To use only a subset of methods, pass a vector of methods that you would like to compare.
- tuning_metric
a string that specifies what summary metric will be used to select
the optimal value of tuning parameters. By default, the argument is set to "RMSE". It is
also possible to use "RSquared".
- BRNN_neurons_vector
a vector of possible values for BRNN_neurons argument optimization
- MT_committees_vector
a vector of possible values for MT_committees argument optimization
- MT_neighbors_vector
a vector of possible values for MT_neighbors argument optimization
- MT_rules_vector
a vector of possible values for MT_rules argument optimization
- MT_unbiased_vector
a vector of possible values for MT_unbiased argument optimization
- MT_extrapolation_vector
a vector of possible values for MT_extrapolation argument optimization
- MT_sample_vector
a vector of possible values for MT_sample argument optimization
- RF_ntree_vector
a vector of possible values for RF_ntree argument optimization
- RF_maxnodes_vector
a vector of possible values for RF_maxnodes argument optimization
- RF_mtry_vector
a vector of possible values for RF_mtry argument optimization
- RF_nodesize_vector
a vector of possible values for RF_nodesize argument optimization
- holdout
this argument is used to define observations, which are excluded
from the cross-validation and hyperparameters optimization. The holdout argument must be
a character with one of the following inputs: “early”, “late” or “manual”. If
"early" or "late" characters are specified, then the early or late years will be
used as a holdout data. How many of the "early" or "late" years are used as a holdout
is specified with the argument holdout_share. If the argument holdout is set to “manual”,
then supply a vector of years (or row names) to the argument holdout_manual. Defined
years will be used as a holdout. For the holdout data, the same statistical measures are
calculated as for the cross-validation. The results for holdout metrics are given in the
output element $holdout_results.
- holdout_share
the share of the whole dataset to be used as a holdout.
Default is 0.10.
- holdout_manual
a vector of years (or row names) which will be used as a holdout.
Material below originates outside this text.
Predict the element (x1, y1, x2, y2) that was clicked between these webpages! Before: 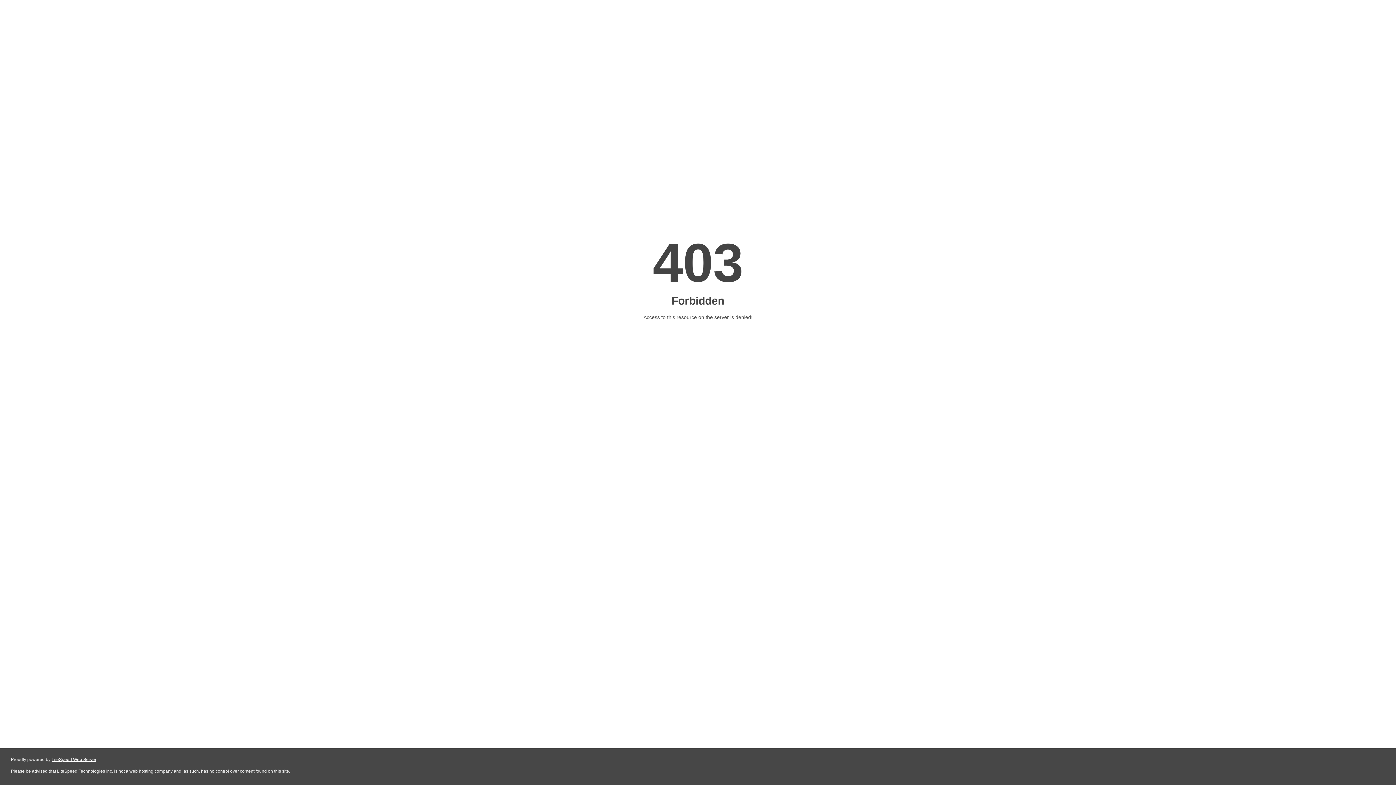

calculated as for the cross-validation.
- total_reproducibility
logical, default is FALSE. This argument ensures total
reproducibility despite the inclusion/exclusion of different methods. By default, the
optimization is done only for the methods, that are included in the methods vector. If
one method is absent or added, the optimization phase is different, and this affects
all the final cross-validation results. By setting the total_reproducibility = TRUE,
all methods will be optimized, even though they are not included in the methods vector
and the final results will be subset based on the methods vector. Setting the
total_reproducibility to TRUE will result in longer optimization phase as well.